Agent is hereby authorized on behalf of all Lenders, without the necessity of
any notice to or further consent from any Lender, from time to time, to take any
action with respect to any collateral or Loan Documents which may be necessary
52
to perfect and maintain perfected the Liens upon the collateral granted pursuant
to the Loan Documents.
(b) Lenders hereby authorize Agent, at its option and in its
discretion, to release any Guarantor or any Lien granted to or held by Agent
upon any collateral (i) upon termination of Lenders' and Issuing Lender's
obligations hereunder, and payment and satisfaction of all of the Obligations at
any time arising under or in respect of this Agreement or the Loan Documents or
the transactions contemplated hereby or thereby, (ii) constituting property
being sold or disposed of in compliance with the terms of this Agreement upon
receipt of the Net Cash Proceeds of such sale by Agent to the extent required by
the terms of this Agreement if Borrower certifies to Agent that the sale or
disposition is made in compliance with the terms hereof (and Agent may rely
conclusively on any such certificate, without further inquiry), or (iii) if
approved, authorized or ratified in writing by all Lenders. Upon request by
Agent at any time, Lenders will confirm in writing Agent's authority to release
particular types or items of collateral pursuant to this Section 10.10.

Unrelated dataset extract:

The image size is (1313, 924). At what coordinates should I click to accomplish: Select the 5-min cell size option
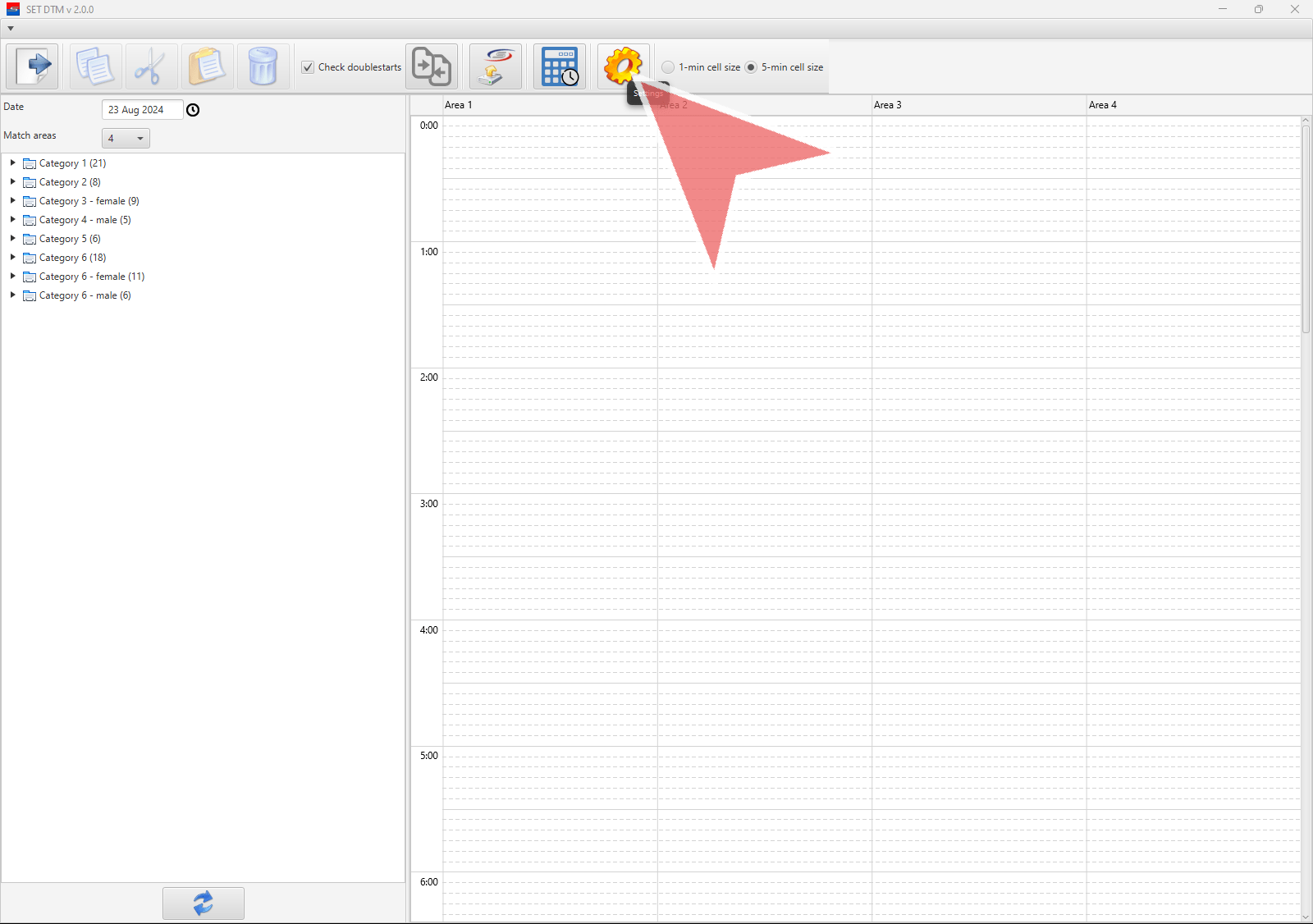point(751,67)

(c) Upon any sale and transfer of collateral which is permitted
pursuant to the terms of this Agreement, or consented to in writing by all
Lenders, and upon at least five (5) Business Days' prior written request by
Borrowers, Agent shall (and is hereby irrevocably authorized by all Lenders to)
execute such documents as may be necessary to evidence the release of the Liens
granted to Agent for the benefit of Lenders herein or pursuant hereto upon the
collateral that was sold or transferred; provided that (i) Agent shall not be
required to execute any such document on terms which, in Agent's opinion, would
expose Agent to liability or create any obligation or entail any consequence
other than the release of such Liens without recourse or warranty and (ii) such
release shall not in any manner discharge, affect or impair the Obligations or
any Liens upon (or obligations of Borrowers in respect of) all interests
retained by Borrowers, including (without limitation) the proceeds of the sale,
all of which shall continue to constitute part of the collateral. In the event
of any sale or transfer of collateral, or any foreclosure with respect to any of
the collateral, Agent shall be authorized to deduct all Expenses incurred by
Agent from the proceeds of any such sale, transfer or foreclosure.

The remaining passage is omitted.